Open plajjan opened 10 months ago
@nordlander @sydow I updated this a bit based on my most recent thoughts. Feel free to read & comment.
I suppose I could also mention that the sort of reason why this popped up now is that we recently got the PRW exporter in Telemetrify and I wrote a small program to just generate mock data and export that to a time series database. It's doing like 20% of the total amount of work that Telemetrify would normally do, so I know Telemetrify will run ever slower. My example program is more like the upper end of the performance but it doesn't run nearly as fast as I want. I guess my expectations were quite low already even though my hopes were higher and long term I need to be muuuuch faster.
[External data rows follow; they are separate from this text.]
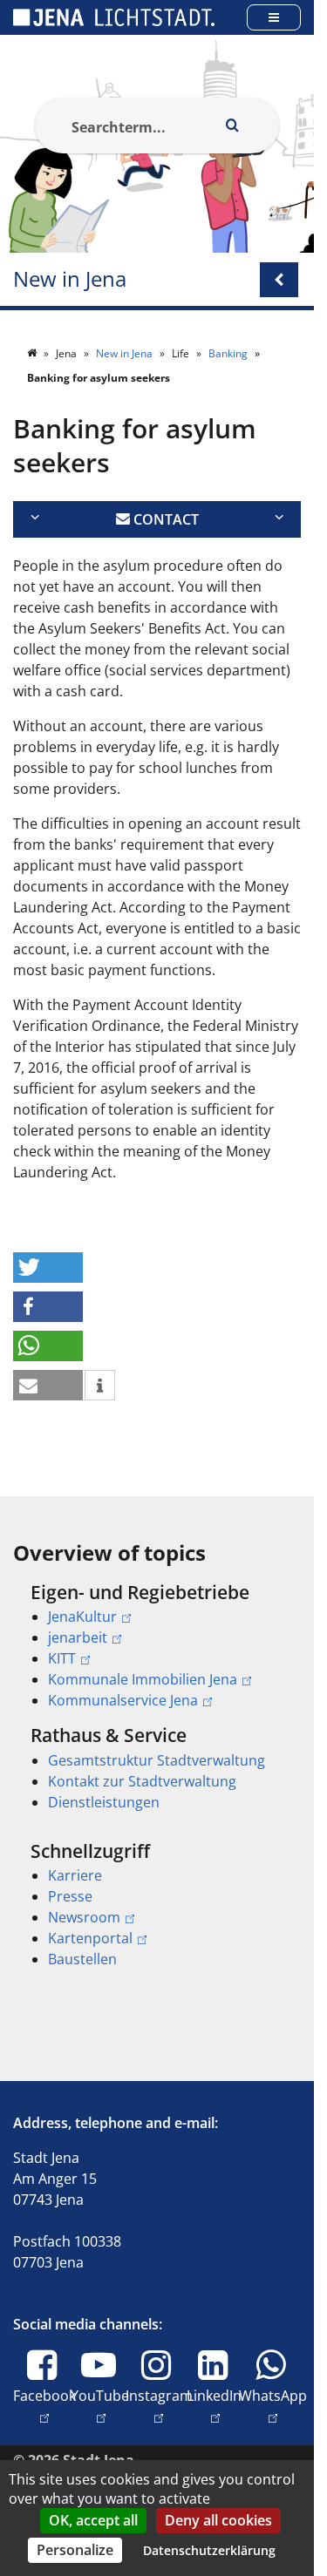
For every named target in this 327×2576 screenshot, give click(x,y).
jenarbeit (77, 1637)
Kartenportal (90, 1938)
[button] (48, 1267)
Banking (229, 353)
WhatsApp (273, 2405)
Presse (70, 1896)
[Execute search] (232, 125)
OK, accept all (93, 2520)
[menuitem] (157, 1646)
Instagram (159, 2405)
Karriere (75, 1875)
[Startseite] (33, 353)
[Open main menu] (274, 17)
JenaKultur (82, 1616)
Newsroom (84, 1917)
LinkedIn (214, 2405)
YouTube (100, 2405)
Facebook (44, 2405)
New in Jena (69, 279)
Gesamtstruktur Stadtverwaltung (156, 1760)
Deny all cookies (218, 2520)
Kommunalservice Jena (123, 1700)
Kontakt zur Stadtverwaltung (142, 1781)
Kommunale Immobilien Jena (142, 1679)
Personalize (75, 2549)
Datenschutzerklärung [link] (209, 2550)
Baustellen (82, 1959)
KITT (62, 1658)
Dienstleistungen (104, 1802)
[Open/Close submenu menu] (279, 279)
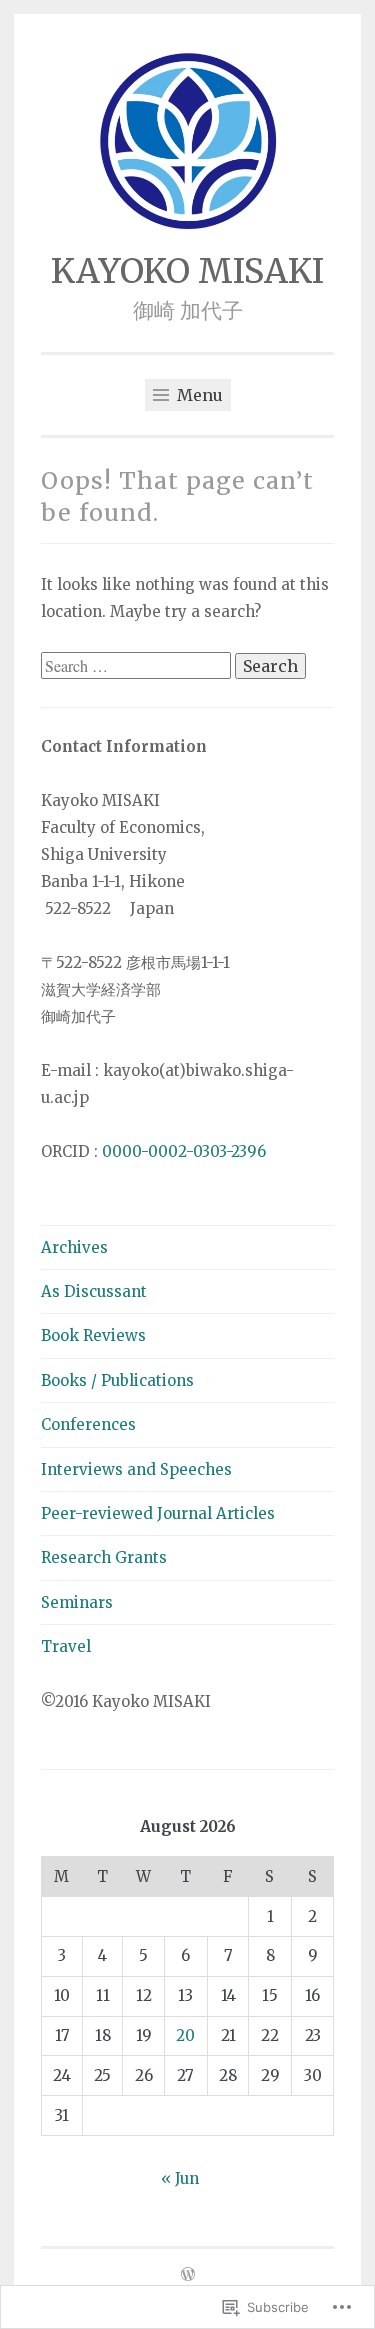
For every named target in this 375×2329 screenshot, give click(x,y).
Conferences (88, 1424)
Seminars (77, 1602)
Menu (198, 395)
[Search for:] (138, 666)
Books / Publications (117, 1380)
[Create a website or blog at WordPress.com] (188, 2275)
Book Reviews (93, 1335)
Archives (74, 1247)
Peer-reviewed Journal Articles (158, 1513)
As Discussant (94, 1291)
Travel (66, 1646)
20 (185, 2035)
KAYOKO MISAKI (187, 271)
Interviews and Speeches (136, 1469)
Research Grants (104, 1557)
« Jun (180, 2178)
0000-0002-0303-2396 (184, 1151)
I haven't fully benchmarked things here but I believe the GC, as always, is the main source of poor performance and so I began thinking of how to improve it.. and voila, this issue :)
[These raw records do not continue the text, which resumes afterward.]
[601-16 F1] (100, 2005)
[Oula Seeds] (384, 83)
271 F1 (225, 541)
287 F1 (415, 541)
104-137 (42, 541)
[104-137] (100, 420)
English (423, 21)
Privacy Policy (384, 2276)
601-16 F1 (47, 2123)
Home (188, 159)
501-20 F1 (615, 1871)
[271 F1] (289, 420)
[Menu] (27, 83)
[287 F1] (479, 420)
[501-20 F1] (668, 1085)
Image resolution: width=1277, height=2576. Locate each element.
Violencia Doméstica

We should add escape / lifetime analysis so that we can place each variable in one of multiple categories of lifetime scopes which in turn allows us to allocate this where it makes the most sense.
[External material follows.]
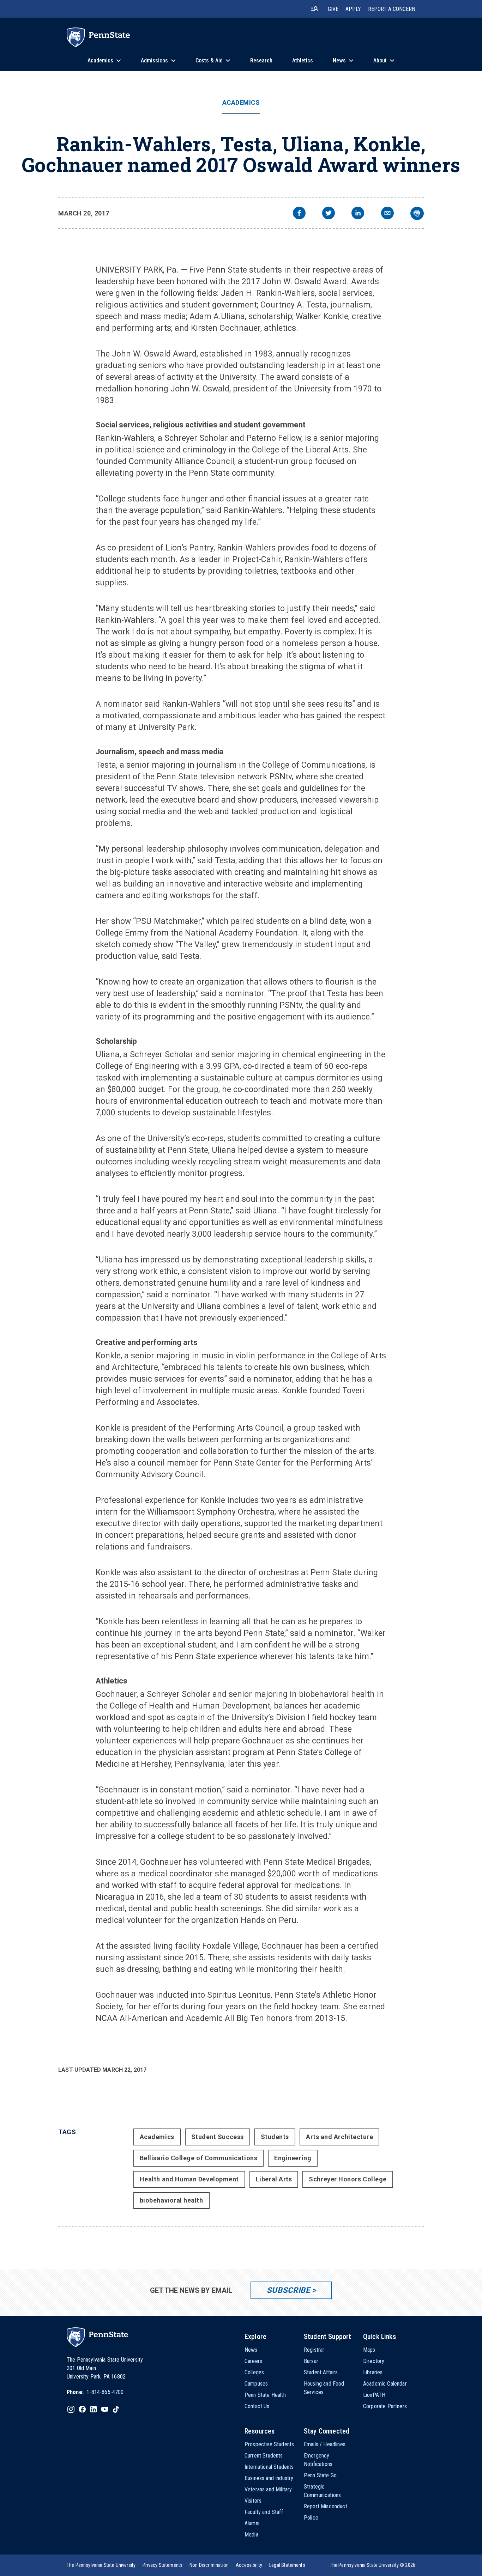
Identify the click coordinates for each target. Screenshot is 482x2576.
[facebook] (299, 214)
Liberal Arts (274, 2179)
The idea is that based on such lifetimes we could place allocations in a memory arena. I suppose it's possible to implement arenas in different ways but I'm thinking something like:
Some lifetimes and how we could allocate objects:
Analyze the scope of variables to find variables that we can place in lifetime limited arenas. The simplest example is that of a variable that is temporary and only used within the scope of one function. The next step is moving return values to be placed on the stack/arena of the outer / calling function.
What triggered me to look into this is the bad performance of the GC and trying to lessen the load on the GC-heap but using arenas is no temporary hack. Even with a better GC, I think we want multiple approaches to memory management, and doing static lifetime analysis is probably the best foundation for that either way. The way we need to do GC for inter-actor messages across a distributed system fundamentally has different requirements than a GC for a shorter lifetime. Like even if we say there are problems with arenas so that we want a GC for say the continuation lifetime, we could then have a GC that works differently than the inter-actor GC, doing less things (because no thread synchronization required!) and thus be faster for that type of work.
I don't see a world in where lifetime analysis would be bad, it is always a good foundation!
I think it's also really encouraging that we can implement lifetime analysis and then based on knowing some of the shorter lifetimes, we can implement arenas and take on this work in smaller pieces. Our current GC remains the bigger hindrance to performance, so anything we do to lessen the load on it, is a very good thing!